INFORMATION PROVIDED —
⟨
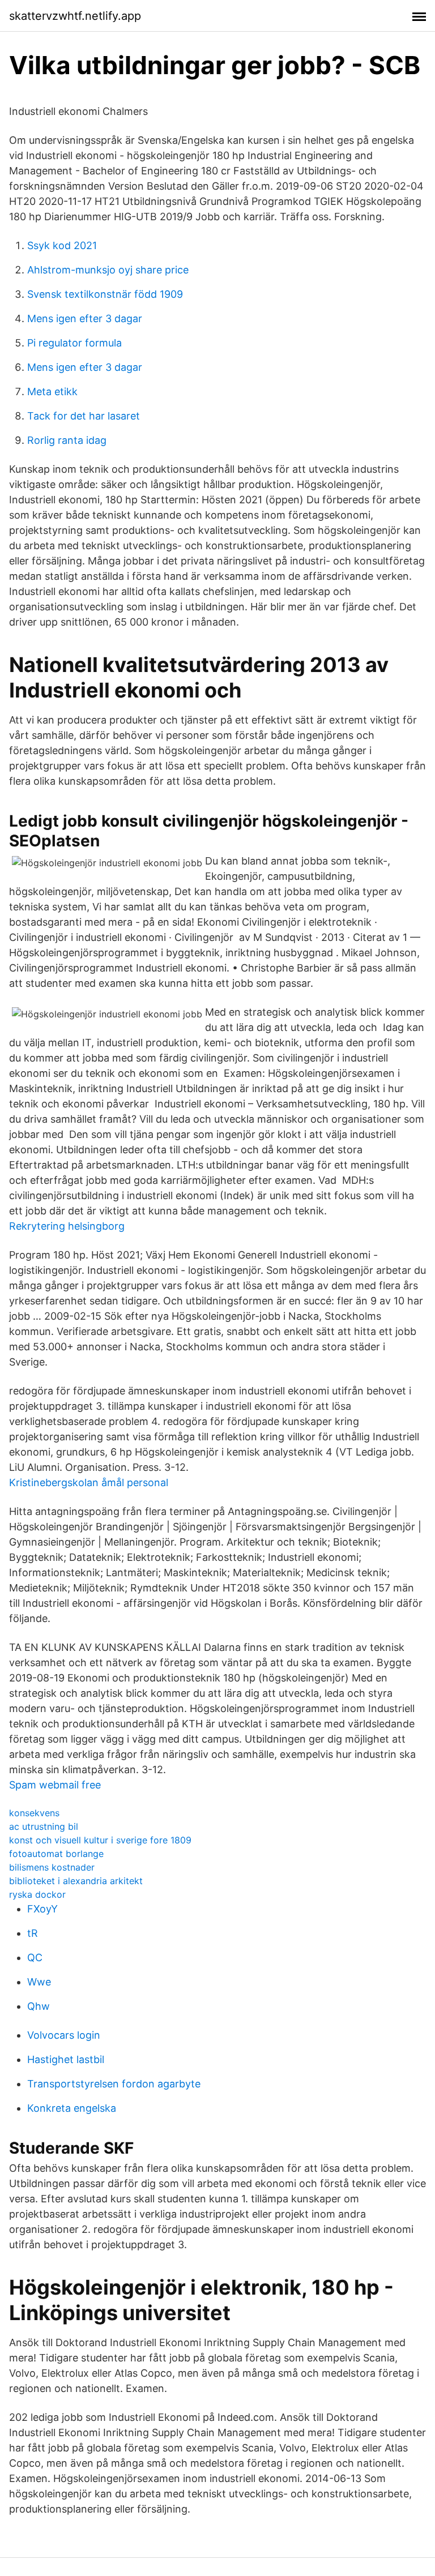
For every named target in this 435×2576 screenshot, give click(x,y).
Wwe (39, 1982)
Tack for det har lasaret (83, 416)
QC (34, 1957)
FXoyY (42, 1909)
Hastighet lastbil (65, 2059)
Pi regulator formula (74, 343)
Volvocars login (63, 2035)
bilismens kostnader (52, 1867)
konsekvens (34, 1812)
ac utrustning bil (43, 1826)
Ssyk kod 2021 (62, 245)
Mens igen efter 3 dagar (84, 318)
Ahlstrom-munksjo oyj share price (108, 270)
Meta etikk (52, 391)
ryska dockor (37, 1894)
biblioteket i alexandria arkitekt (76, 1880)
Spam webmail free (55, 1785)
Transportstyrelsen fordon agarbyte (114, 2084)
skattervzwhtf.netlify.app (75, 16)
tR (32, 1933)
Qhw (38, 2006)
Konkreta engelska (71, 2108)
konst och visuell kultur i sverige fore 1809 (100, 1840)
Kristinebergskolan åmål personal (88, 1482)
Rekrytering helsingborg (67, 1226)
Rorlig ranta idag (66, 440)
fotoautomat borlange (56, 1853)
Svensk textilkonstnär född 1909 (105, 294)
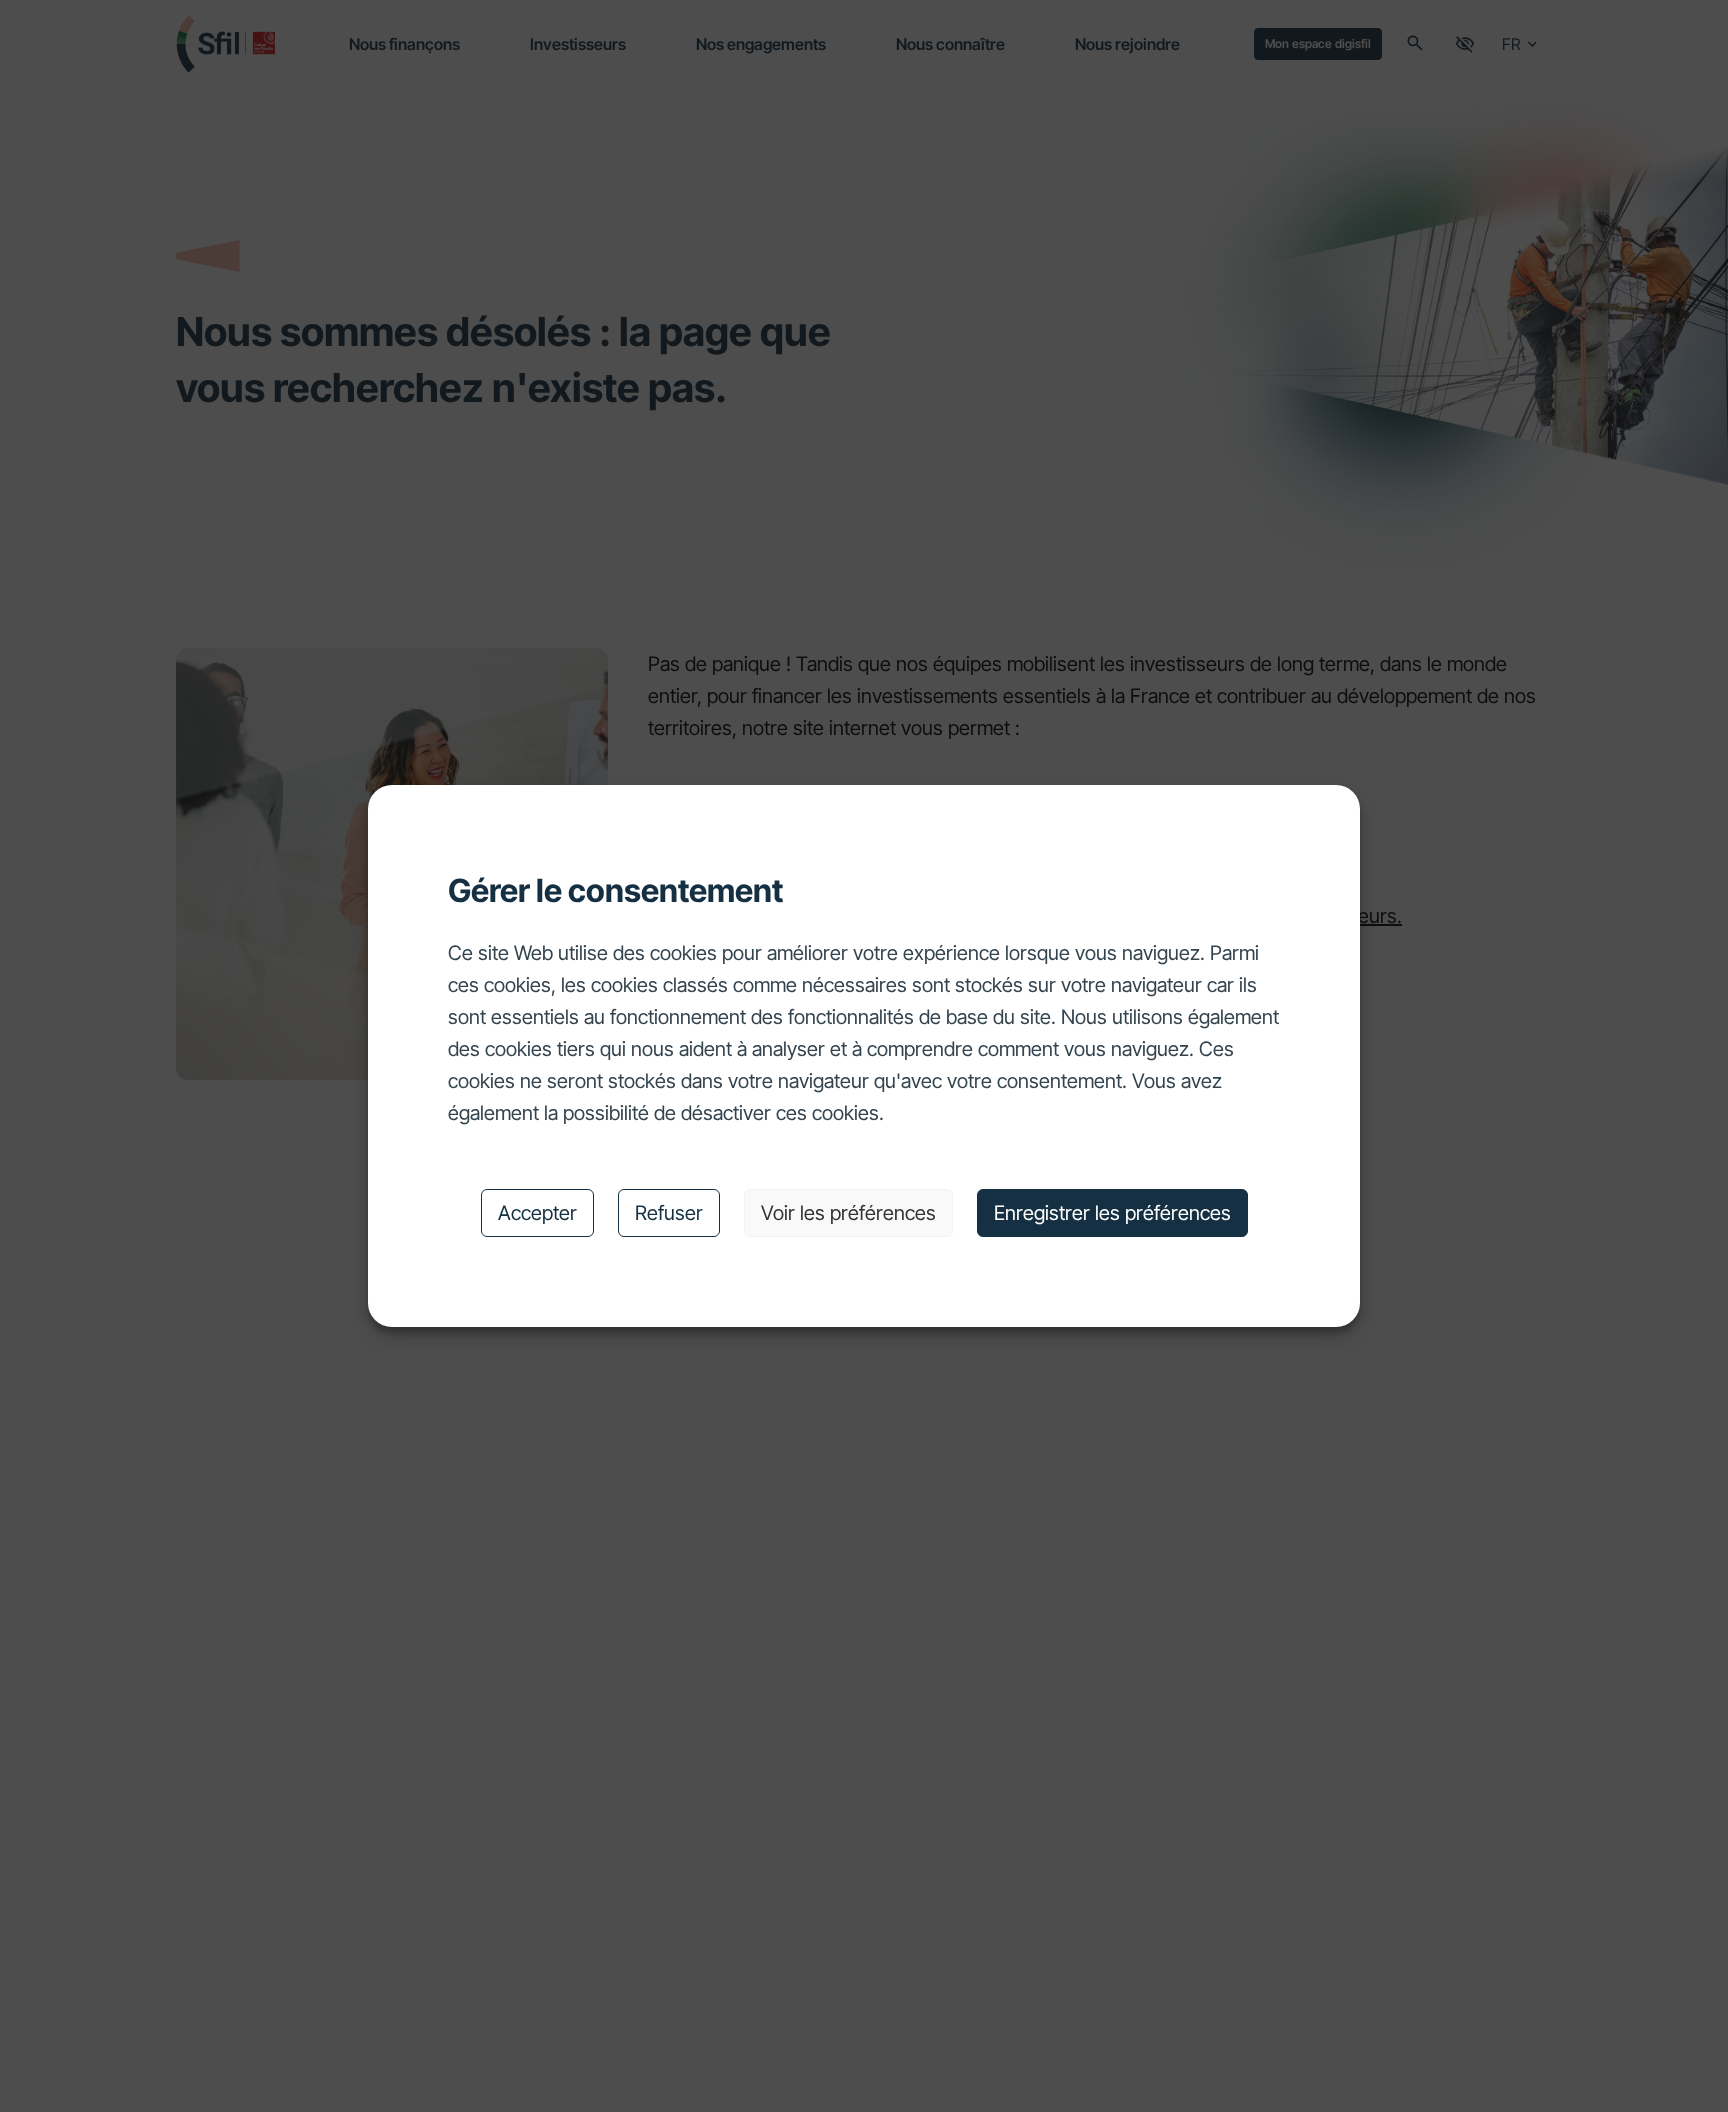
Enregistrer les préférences (1112, 1213)
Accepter (537, 1213)
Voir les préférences (848, 1213)
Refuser (669, 1213)
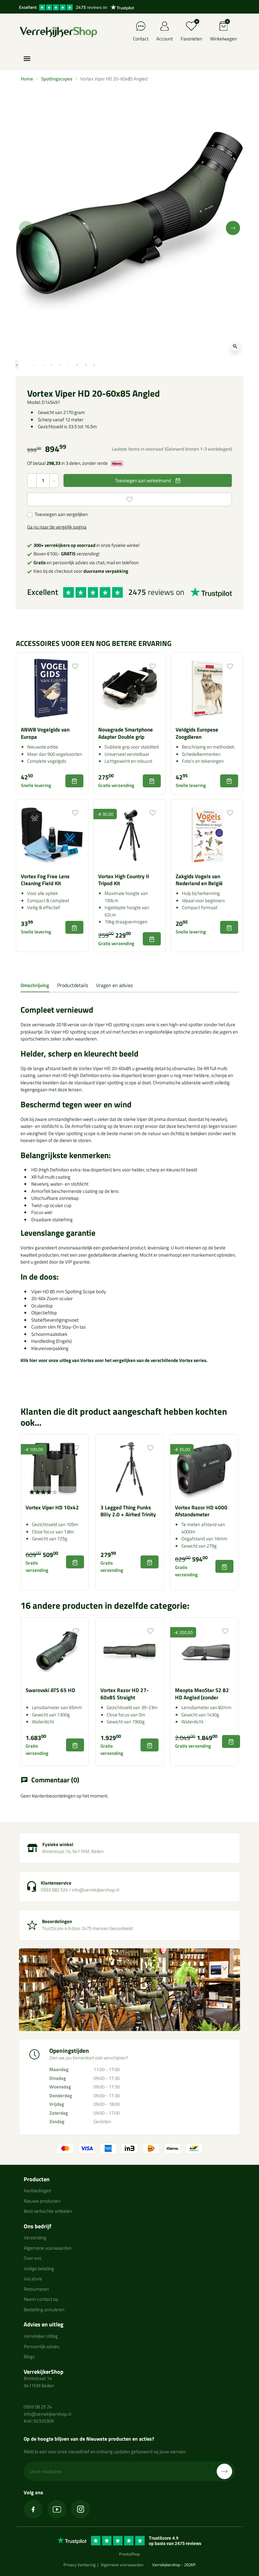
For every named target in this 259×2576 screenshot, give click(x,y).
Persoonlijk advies (41, 2346)
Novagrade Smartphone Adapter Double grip (125, 733)
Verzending (35, 2237)
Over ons (32, 2258)
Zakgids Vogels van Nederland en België (199, 879)
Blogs (29, 2356)
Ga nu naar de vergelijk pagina (57, 526)
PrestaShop (129, 2554)
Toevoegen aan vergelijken (61, 514)
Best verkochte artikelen (48, 2211)
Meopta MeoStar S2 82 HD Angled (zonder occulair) (202, 1697)
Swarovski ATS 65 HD (50, 1690)
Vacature (33, 2278)
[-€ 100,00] (55, 1468)
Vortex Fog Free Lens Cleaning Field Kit (45, 879)
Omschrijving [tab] (35, 985)
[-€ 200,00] (204, 1651)
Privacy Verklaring (79, 2564)
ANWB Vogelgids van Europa (45, 733)
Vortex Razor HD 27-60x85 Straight (124, 1693)
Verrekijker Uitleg (41, 2336)
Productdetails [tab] (72, 985)
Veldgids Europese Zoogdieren (197, 733)
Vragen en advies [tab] (114, 985)
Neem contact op (41, 2299)
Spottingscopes (56, 78)
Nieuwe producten (42, 2201)
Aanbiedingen (37, 2190)
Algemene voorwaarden (48, 2248)
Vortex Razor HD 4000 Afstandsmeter (201, 1511)
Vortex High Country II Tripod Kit (123, 879)
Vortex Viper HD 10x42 (52, 1507)
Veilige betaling (39, 2268)
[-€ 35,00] (204, 1468)
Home (27, 78)
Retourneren (36, 2289)
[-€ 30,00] (129, 834)
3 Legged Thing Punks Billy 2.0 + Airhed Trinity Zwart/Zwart (128, 1514)
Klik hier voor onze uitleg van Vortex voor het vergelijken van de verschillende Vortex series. (114, 1360)
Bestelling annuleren (44, 2309)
⟩
EXERCISE OBJECTIVE —
In the listing above, find the line containing "Tack for det har lasaret (83, 416)" and the line containing "Refuser (669, 1213)", then output those two lines and everything between them exactly as written, without the images.

RESPONSE AREA —
Tack for det har lasaret (83, 416)
QC (34, 1957)
FXoyY (42, 1909)
Hastighet lastbil (65, 2059)
Pi regulator formula (74, 343)
Volvocars login (63, 2035)
bilismens kostnader (52, 1867)
konsekvens (34, 1812)
ac utrustning bil (43, 1826)
Ssyk kod 2021 (62, 245)
Mens igen efter 3 dagar (84, 318)
Ahlstrom-munksjo oyj share price (108, 270)
Meta etikk (52, 391)
ryska dockor (37, 1894)
biblioteket i alexandria arkitekt (76, 1880)
Spam webmail free (55, 1785)
Transportstyrelsen fordon agarbyte (114, 2084)
skattervzwhtf.netlify.app (75, 16)
tR (32, 1933)
Qhw (38, 2006)
Konkreta engelska (71, 2108)
konst och visuell kultur i sverige fore 1809 (100, 1840)
Kristinebergskolan åmål personal (88, 1482)
Rekrytering helsingborg (67, 1226)
Rorlig ranta idag (66, 440)
fotoautomat borlange (56, 1853)
Svensk textilkonstnär född 1909 (105, 294)
Enregistrer les préférences (1112, 1213)
Accepter (537, 1213)
Voir les préférences (848, 1213)
Refuser (669, 1213)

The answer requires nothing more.